■ **Records supplied**:
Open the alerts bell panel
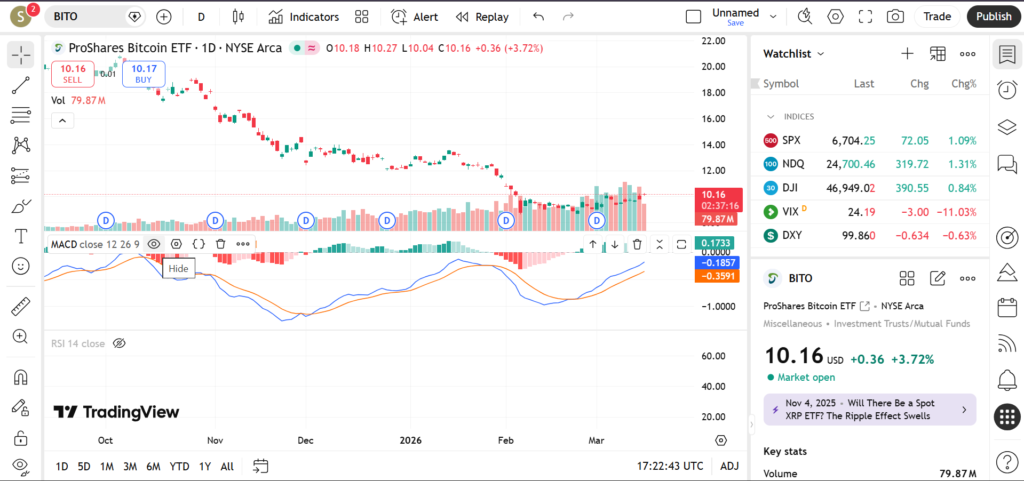The width and height of the screenshot is (1024, 481). [x=1006, y=380]
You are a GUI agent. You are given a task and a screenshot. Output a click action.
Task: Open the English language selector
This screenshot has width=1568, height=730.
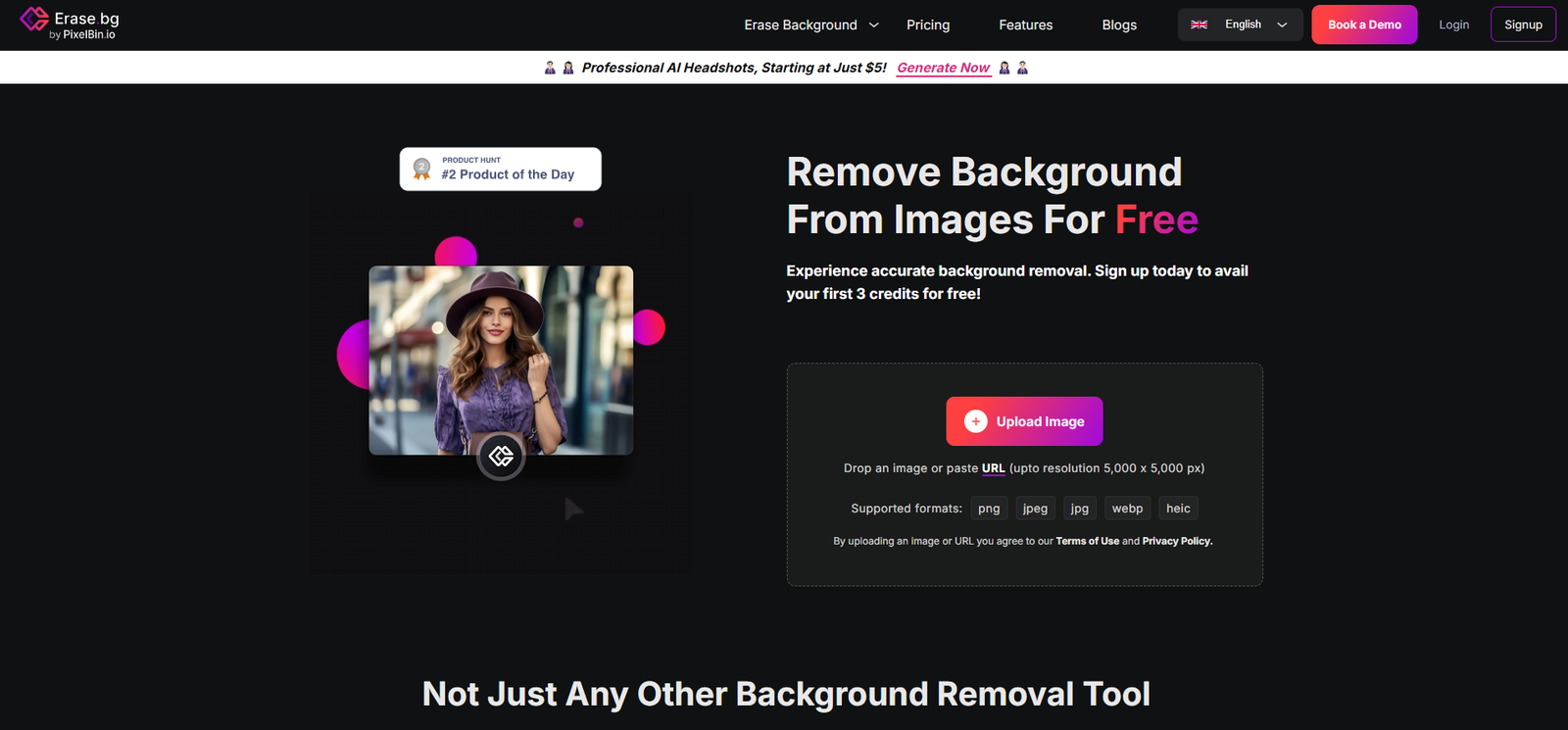pyautogui.click(x=1241, y=24)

■ **About this task**:
Print, please, exactly the lines from the one holding "Task: Open the English language selector" through the final line of the data, both included, while leaving out each picture.

■ **Exercise answer**:
Task: Open the English language selector
This screenshot has width=1568, height=730.
pyautogui.click(x=1241, y=24)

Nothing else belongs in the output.